Les eaux usées des vols peuvent aider à trouver COVID-19 avant que les passagers montrent des sympt40mes

Les chercheurs de l'université la CSIRO nationale d'agence de Queensland et de l'Australie de science ont trouvé le virus SARS-CoV-2 dans des échantillons d'eaux usées provenant des vols longs-courriers des Australiens de retour, s'avérant ils peuvent le trouver avant que les passagers montrent des sympt40mes.

Les scientifiques de la CSIRO et d'UQ ont travaillé avec Qantas pour expliquer que le contrôle d'eaux usées peut fournir des caractéristiques précieuses pour des agences de santé publique et aider à améliorer la confiance dans la réouverture sûre de l'Australie au monde.

L'auteur important de la CSIRO que M. Warish Ahmed a dit comme la course globale retourne, contrôle d'eaux usées des vols peut être une façon efficace d'interviewer les passagers entrants pour COVID-19 aux points d'entrée.

Elle fournit une couche supplémentaire de caractéristiques, s'il y a un retard possible dans la détection du virus dans les échantillons profonds nasaux et de gorge et si les passagers doivent montrer encore des sympt40mes.

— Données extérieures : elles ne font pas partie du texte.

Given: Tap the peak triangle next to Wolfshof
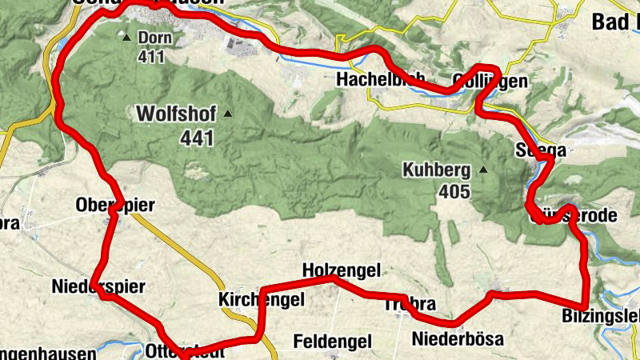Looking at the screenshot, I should tap(228, 114).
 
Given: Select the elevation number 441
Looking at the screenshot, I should tap(198, 138).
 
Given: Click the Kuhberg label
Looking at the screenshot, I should tap(437, 170).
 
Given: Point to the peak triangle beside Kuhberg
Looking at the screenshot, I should tap(483, 170).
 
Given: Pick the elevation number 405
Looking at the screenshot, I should tap(454, 192).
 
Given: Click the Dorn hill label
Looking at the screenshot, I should tap(155, 38).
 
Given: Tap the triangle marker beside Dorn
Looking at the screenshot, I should tap(126, 37).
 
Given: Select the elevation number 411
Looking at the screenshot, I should tap(150, 56).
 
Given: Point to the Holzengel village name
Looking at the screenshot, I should tap(342, 271).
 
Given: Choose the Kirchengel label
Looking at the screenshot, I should tap(262, 300).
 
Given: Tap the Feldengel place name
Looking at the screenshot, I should tap(333, 342).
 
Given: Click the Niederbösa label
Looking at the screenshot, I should tap(458, 339).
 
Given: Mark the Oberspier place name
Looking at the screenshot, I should tap(114, 206).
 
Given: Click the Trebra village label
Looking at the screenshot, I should tap(410, 305).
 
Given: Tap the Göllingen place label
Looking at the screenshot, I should tap(490, 81).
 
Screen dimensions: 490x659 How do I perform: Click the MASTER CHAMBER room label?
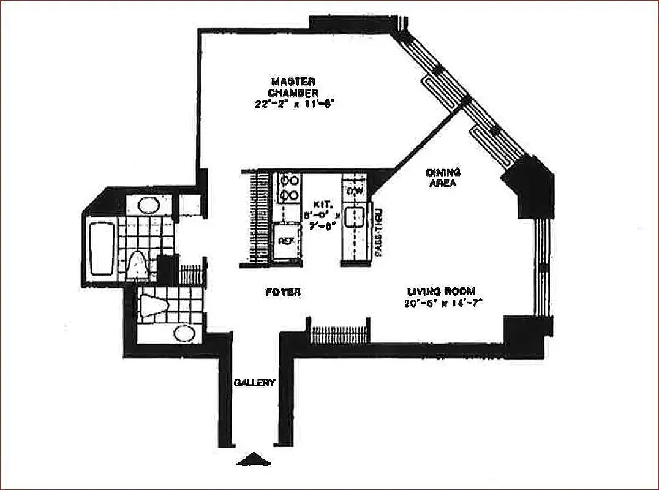pos(293,86)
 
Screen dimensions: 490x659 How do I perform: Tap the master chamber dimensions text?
pos(293,104)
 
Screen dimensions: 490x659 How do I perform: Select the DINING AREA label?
pos(443,178)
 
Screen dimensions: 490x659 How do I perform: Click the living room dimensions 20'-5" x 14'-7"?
pos(440,303)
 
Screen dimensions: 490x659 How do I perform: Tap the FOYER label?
pos(282,292)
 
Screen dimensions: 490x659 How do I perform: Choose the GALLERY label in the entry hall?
pos(254,382)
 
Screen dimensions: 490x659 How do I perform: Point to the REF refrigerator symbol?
pos(286,241)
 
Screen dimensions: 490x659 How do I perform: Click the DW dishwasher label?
pos(355,192)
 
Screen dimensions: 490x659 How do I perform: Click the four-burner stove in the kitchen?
pos(288,188)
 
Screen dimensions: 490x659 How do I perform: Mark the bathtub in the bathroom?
pos(102,249)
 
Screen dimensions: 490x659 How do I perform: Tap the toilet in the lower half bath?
pos(153,304)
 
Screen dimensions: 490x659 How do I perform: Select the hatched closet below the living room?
pos(339,335)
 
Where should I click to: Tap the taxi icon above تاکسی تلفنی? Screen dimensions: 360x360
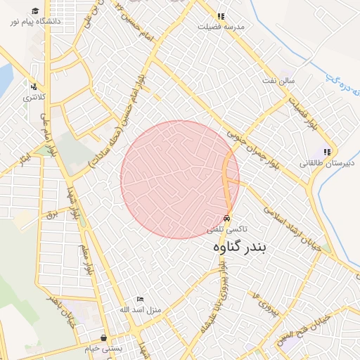pyautogui.click(x=226, y=218)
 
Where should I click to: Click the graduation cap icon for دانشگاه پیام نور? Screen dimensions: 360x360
pyautogui.click(x=35, y=11)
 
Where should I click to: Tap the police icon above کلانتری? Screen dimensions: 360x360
pyautogui.click(x=32, y=86)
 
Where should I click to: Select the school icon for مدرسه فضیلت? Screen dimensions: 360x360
pyautogui.click(x=221, y=15)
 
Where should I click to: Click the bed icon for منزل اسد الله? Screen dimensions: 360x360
pyautogui.click(x=139, y=300)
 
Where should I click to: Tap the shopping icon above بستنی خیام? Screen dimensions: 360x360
pyautogui.click(x=103, y=338)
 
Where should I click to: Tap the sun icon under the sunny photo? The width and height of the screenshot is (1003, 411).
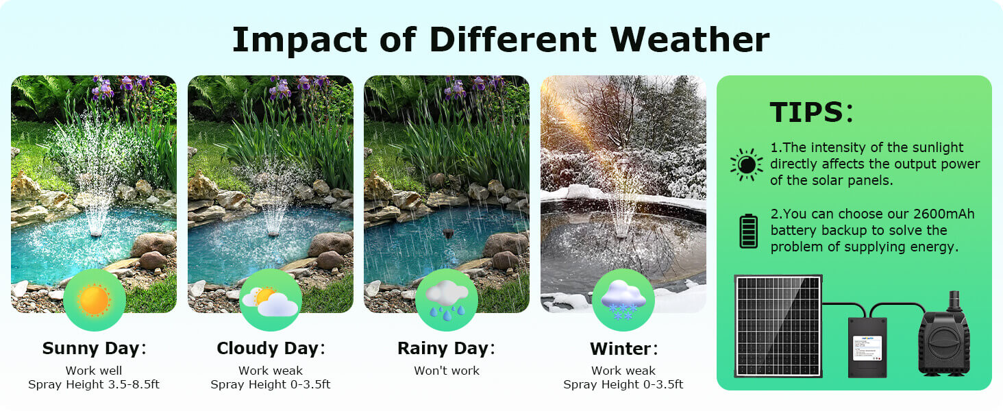94,299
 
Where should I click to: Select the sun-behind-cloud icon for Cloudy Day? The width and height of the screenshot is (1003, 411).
271,299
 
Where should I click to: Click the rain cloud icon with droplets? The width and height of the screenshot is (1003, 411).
447,299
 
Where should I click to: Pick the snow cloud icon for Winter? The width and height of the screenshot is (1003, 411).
623,299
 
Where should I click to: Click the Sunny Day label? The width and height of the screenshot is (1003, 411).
94,349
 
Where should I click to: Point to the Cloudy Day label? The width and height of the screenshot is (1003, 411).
271,349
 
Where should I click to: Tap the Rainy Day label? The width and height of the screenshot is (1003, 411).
446,349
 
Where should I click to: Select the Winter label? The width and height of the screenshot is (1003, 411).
623,349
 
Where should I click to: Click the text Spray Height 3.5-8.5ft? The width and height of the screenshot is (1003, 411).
94,384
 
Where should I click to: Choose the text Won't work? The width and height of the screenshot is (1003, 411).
447,371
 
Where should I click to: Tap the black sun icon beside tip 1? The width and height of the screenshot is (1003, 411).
746,164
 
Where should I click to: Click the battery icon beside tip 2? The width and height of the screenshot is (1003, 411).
748,231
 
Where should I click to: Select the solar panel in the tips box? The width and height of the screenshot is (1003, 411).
778,325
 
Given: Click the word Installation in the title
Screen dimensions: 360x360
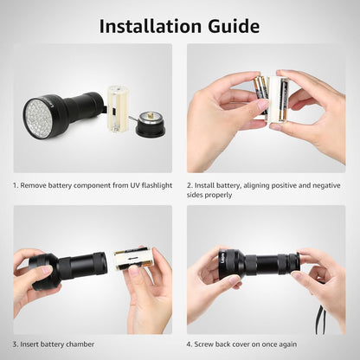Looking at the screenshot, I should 153,25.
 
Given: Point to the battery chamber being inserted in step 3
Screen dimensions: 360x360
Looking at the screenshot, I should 133,258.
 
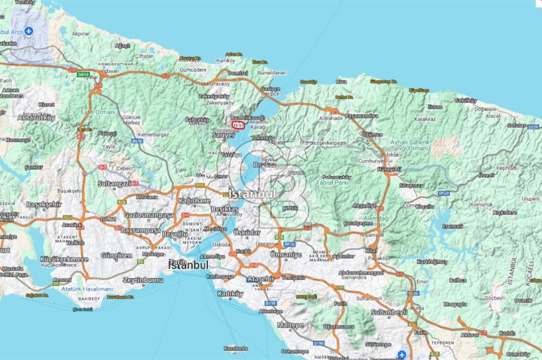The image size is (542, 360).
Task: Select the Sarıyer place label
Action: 223,135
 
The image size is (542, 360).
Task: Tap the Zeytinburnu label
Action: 143,280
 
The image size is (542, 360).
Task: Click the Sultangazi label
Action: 114,184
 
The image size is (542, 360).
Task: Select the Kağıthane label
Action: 194,200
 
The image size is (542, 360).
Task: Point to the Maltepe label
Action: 292,325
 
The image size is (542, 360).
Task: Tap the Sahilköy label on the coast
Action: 466,101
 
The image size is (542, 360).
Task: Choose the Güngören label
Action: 116,255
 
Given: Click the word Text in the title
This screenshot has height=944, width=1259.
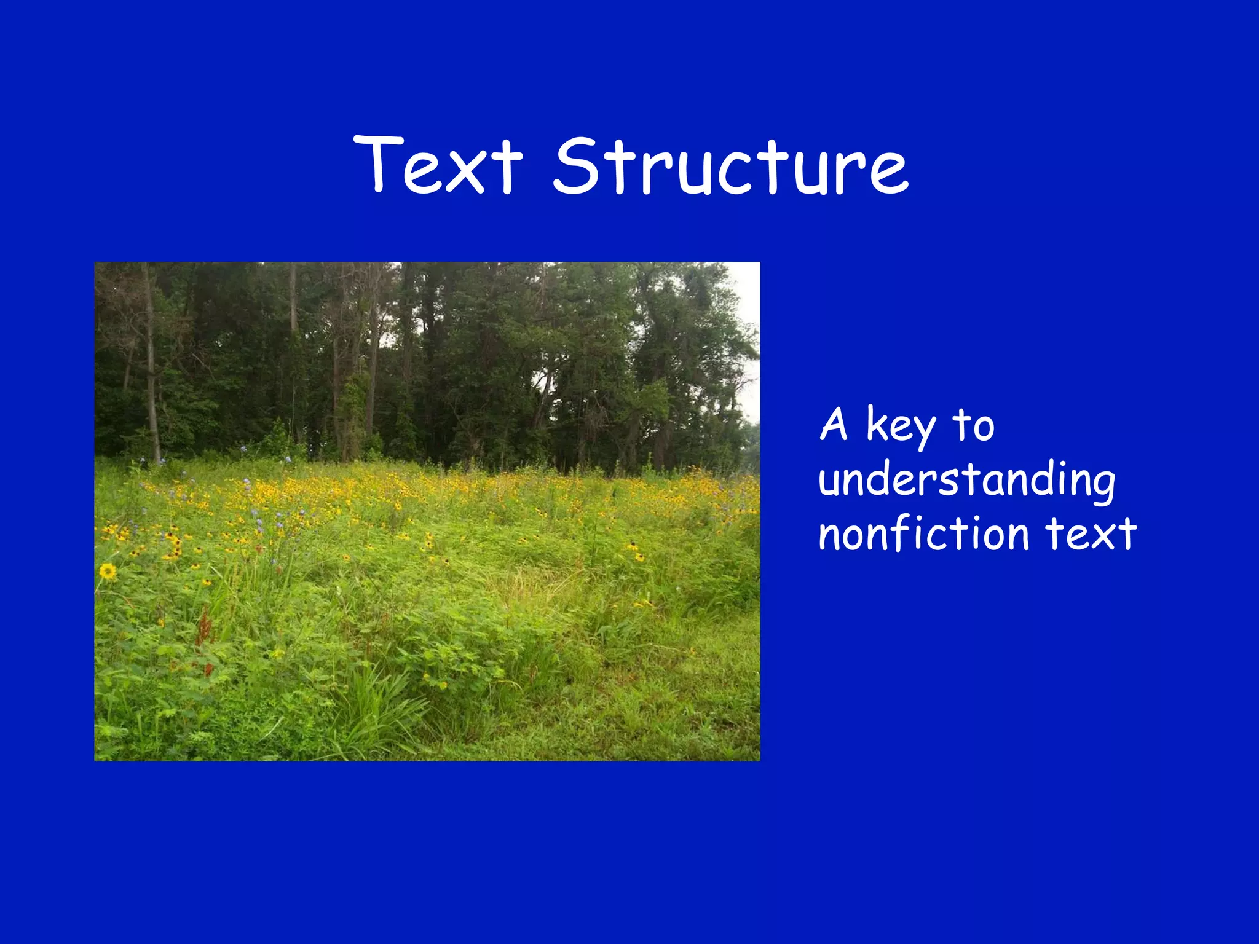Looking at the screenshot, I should [438, 165].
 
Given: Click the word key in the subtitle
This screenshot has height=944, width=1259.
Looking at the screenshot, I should [901, 425].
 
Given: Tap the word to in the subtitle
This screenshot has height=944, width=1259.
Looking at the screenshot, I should [973, 425].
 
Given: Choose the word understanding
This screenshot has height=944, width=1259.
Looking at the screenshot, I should [966, 480].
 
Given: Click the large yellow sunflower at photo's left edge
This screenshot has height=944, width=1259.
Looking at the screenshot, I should [108, 572].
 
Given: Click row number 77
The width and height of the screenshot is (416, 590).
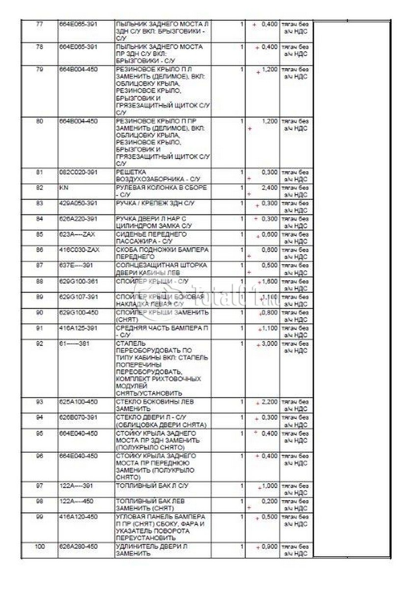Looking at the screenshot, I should (x=40, y=24).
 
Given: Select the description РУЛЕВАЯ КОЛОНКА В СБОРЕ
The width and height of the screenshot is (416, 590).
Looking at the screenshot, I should (x=161, y=188).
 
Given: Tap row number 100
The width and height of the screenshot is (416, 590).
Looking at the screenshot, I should (x=40, y=546).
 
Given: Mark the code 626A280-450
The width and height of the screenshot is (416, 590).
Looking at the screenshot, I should (x=78, y=546).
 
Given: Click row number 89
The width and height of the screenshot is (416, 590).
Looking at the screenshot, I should (x=40, y=297).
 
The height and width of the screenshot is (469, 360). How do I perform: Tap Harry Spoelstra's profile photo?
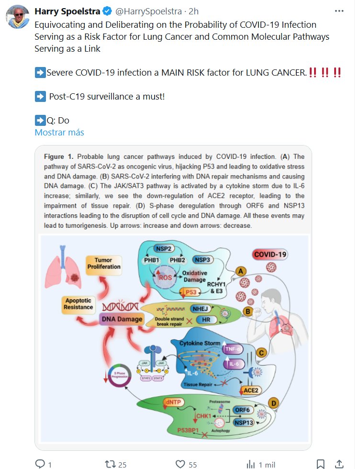pyautogui.click(x=17, y=17)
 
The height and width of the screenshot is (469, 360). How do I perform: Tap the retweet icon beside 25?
pyautogui.click(x=110, y=464)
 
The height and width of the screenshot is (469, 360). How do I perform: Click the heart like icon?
pyautogui.click(x=180, y=464)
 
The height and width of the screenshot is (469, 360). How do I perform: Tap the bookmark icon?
pyautogui.click(x=320, y=464)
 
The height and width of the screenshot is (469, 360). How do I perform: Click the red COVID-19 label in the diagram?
pyautogui.click(x=270, y=255)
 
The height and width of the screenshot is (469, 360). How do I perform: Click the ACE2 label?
pyautogui.click(x=251, y=391)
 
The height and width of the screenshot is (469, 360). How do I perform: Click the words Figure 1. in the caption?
pyautogui.click(x=58, y=156)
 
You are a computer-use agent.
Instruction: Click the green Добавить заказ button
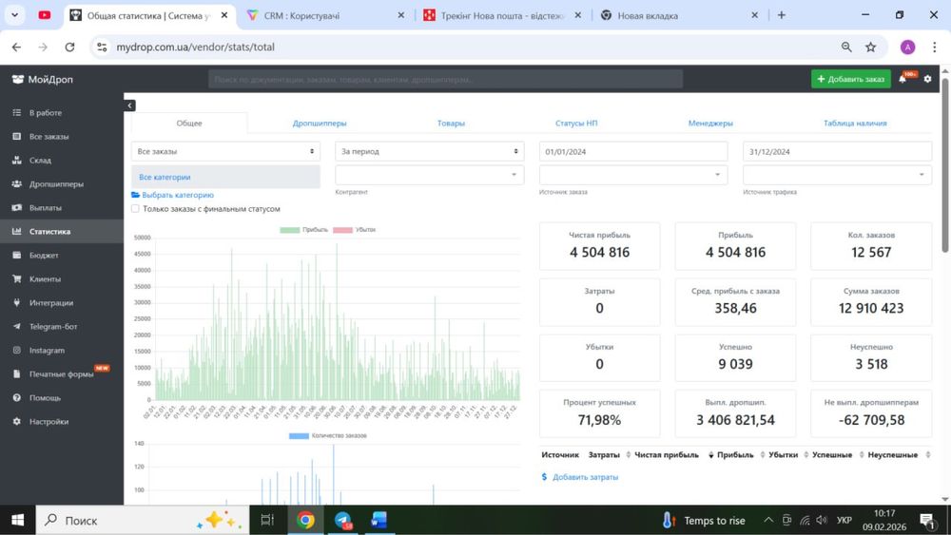pyautogui.click(x=850, y=79)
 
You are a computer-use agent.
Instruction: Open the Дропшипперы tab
pyautogui.click(x=320, y=123)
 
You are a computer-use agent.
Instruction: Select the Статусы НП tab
pyautogui.click(x=576, y=123)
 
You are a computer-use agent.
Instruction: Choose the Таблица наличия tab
pyautogui.click(x=855, y=123)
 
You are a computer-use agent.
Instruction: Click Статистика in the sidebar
pyautogui.click(x=49, y=231)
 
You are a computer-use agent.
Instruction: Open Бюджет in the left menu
pyautogui.click(x=44, y=255)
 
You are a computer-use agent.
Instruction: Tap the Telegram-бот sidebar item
pyautogui.click(x=53, y=326)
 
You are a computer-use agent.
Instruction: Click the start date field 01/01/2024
pyautogui.click(x=633, y=151)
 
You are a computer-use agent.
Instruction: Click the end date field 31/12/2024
pyautogui.click(x=837, y=151)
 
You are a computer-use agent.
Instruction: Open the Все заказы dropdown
pyautogui.click(x=225, y=151)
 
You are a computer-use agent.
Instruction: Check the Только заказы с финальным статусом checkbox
pyautogui.click(x=136, y=209)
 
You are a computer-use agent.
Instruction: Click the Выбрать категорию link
pyautogui.click(x=177, y=195)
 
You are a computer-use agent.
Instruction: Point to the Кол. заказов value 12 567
pyautogui.click(x=871, y=252)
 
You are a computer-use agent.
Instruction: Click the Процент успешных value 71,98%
pyautogui.click(x=599, y=420)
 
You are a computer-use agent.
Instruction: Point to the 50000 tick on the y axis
pyautogui.click(x=142, y=238)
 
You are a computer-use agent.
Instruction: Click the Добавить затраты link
pyautogui.click(x=585, y=477)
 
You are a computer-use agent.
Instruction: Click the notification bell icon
pyautogui.click(x=902, y=79)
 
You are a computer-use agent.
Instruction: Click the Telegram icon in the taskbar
pyautogui.click(x=342, y=520)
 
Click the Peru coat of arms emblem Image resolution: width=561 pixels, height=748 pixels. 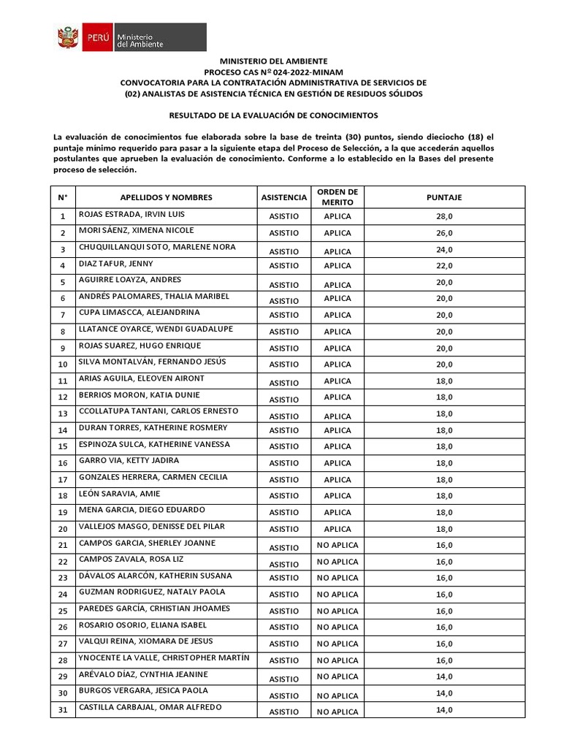[x=68, y=37]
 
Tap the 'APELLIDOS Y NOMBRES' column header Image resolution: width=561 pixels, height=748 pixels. [x=166, y=197]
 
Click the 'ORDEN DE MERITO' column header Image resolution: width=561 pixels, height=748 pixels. [x=337, y=196]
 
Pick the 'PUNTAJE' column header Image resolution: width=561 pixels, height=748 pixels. [x=444, y=197]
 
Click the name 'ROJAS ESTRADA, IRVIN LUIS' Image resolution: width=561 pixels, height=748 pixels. [x=131, y=215]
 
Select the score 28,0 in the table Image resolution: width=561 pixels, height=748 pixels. [x=444, y=216]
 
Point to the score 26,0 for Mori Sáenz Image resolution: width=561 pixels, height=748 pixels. [x=444, y=233]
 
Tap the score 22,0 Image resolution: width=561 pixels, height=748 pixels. [x=444, y=266]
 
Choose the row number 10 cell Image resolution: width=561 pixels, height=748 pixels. [x=63, y=365]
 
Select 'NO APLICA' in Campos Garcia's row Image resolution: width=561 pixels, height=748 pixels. [x=337, y=546]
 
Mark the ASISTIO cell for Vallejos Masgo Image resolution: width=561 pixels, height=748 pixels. [x=283, y=529]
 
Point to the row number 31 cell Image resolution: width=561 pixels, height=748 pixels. [x=63, y=709]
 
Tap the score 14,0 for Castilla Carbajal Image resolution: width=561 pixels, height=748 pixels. [x=444, y=709]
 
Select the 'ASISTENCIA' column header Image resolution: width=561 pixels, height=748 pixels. [x=283, y=197]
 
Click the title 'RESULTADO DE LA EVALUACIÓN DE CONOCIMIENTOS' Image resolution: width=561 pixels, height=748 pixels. [x=274, y=115]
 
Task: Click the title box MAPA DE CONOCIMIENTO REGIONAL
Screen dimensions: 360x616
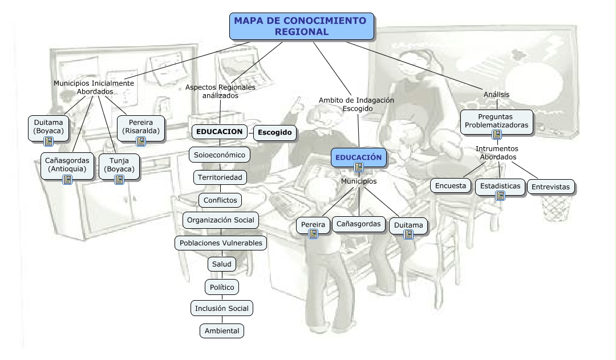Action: pyautogui.click(x=302, y=26)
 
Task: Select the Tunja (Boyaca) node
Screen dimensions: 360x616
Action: pyautogui.click(x=119, y=165)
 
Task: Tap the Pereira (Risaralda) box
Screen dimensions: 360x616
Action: pyautogui.click(x=140, y=126)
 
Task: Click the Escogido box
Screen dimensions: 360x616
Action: pyautogui.click(x=274, y=132)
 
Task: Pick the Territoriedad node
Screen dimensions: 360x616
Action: pyautogui.click(x=220, y=177)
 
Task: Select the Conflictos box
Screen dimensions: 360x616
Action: pyautogui.click(x=220, y=200)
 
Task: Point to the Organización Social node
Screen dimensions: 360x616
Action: pyautogui.click(x=220, y=220)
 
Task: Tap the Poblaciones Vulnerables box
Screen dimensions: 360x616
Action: pyautogui.click(x=220, y=242)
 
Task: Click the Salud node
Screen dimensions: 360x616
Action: pyautogui.click(x=221, y=265)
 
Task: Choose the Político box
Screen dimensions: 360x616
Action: pyautogui.click(x=221, y=287)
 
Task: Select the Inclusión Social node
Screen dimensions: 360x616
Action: pyautogui.click(x=221, y=309)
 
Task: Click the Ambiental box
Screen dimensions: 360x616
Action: pyautogui.click(x=221, y=330)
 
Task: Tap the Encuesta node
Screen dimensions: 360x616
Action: pyautogui.click(x=451, y=185)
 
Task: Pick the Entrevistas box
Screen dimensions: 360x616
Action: pyautogui.click(x=550, y=187)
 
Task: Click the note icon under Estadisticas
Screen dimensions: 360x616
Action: pyautogui.click(x=500, y=196)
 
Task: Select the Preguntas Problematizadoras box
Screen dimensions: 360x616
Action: pyautogui.click(x=496, y=121)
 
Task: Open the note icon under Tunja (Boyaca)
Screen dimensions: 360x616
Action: pyautogui.click(x=119, y=179)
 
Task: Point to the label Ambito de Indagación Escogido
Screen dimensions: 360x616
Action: pyautogui.click(x=356, y=104)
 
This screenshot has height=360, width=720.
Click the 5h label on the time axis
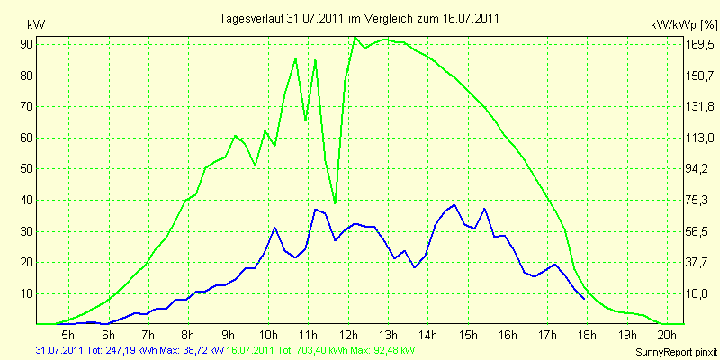pos(68,334)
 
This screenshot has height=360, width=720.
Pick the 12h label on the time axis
pos(349,334)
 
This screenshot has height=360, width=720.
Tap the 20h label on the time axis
pos(668,334)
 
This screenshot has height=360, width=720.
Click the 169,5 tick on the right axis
pos(701,44)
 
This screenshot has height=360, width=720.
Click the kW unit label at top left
pos(37,25)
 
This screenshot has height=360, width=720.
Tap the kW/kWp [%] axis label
pos(684,25)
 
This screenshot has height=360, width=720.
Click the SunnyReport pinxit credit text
pos(676,352)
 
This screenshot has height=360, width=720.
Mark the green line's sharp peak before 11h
pos(295,58)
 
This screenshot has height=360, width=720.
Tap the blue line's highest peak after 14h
pos(454,205)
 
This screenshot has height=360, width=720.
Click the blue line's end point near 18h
pos(584,299)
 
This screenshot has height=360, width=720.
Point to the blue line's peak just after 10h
pos(274,228)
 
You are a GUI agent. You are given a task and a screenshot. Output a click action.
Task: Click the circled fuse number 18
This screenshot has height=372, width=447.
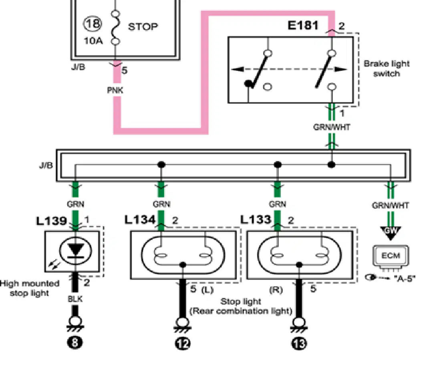93,23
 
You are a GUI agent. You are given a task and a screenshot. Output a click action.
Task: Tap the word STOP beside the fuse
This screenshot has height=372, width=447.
143,26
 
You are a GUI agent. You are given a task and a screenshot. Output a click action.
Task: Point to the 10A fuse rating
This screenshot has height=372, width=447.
93,40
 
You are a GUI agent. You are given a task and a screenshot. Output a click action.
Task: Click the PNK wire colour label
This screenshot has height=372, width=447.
115,90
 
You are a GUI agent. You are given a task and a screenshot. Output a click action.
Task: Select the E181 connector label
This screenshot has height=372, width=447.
303,25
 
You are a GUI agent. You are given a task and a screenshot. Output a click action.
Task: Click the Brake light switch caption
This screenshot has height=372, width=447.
387,68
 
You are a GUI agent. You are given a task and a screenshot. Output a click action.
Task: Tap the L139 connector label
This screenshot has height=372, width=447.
51,221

Le contrôle sur place rapide des eaux usées aux points d'entrée peut être efficace pour trouver et surveiller d'autres agents infectieux qui diffusent mondial et fournir l'alerte à de futures pandémies. »

M. Warish Ahmed, auteur important de la CSIRO

Professeur co-auteur Jochen Mueller de l'Alliance du Queensland d'UQ pour les sciences de santé environnementale a dit que contrôle d'eaux usées pourraient être un outil supplémentaire utile.

« Le papier recommande que le contrôle d'eaux usées soit employé en tant qu'élément d'un système clinique efficace de contrôle et de quarantaine - fournissant les lignes multiples de la preuve de l'état de l'infection COVID-19 des passagers pendant la course internationale, » professeur Mueller a dit.

Le « contrôle d'eaux usées de grands récipients de transport avec leurs propres systèmes d'hygiène améliore de manière significative notre capacité de contrôler la propagation de l'infection des voyageurs d'outre-mer. »

Aujourd'hui publié dans l'International d'environnement, l'étude a analysé des échantillons d'eaux usées provenant de 37 vols australiens de rapatriement de gouvernement des COVID-hotspots comprenant l'atterrissage de l'Inde, de la France, du R-U, de l'Afrique du Sud, du Canada et de l'Allemagne à l'aéroport international de Darwin entre décembre 2020 et mars cette année.

La recherche a trouvé que des échantillons d'eaux usées provenant de 24 des 37 vols de rapatriement (65 pour cent) ont montré un signe positif pour le virus qui entraîne à COVID-19 en dépit de tout le négatif de contrôle de passagers (excepté mineur cinq d'enfants) au virus 48 heures avant l'embarquement.

Les gens infectés ont jeté le virus en leurs fèces environ deux à cinq jours avant de montrer des sympt40mes.

Des traces de COVID peuvent également être trouvées en eaux usées des gens qui étaient précédemment infectés, jettent toujours le virus, mais plus infectieux bien que ce soit type un plus faible signe.

Pendant 14 jours de quarantaine obligatoire après avoir obtenu en Australie, les tests cliniques ont recensé seulement 112 cas de COVID-19 parmi les 6570 passagers (1,7 pour cent).

C'était la première étude officielle des eaux usées des vols australiens de rapatriement retournant des points chauds et la première fois que les chercheurs ont apparié le contrôle plat d'eaux usées avec le contrôle clinique complémentaire de caractéristiques des passagers dans la quarantaine.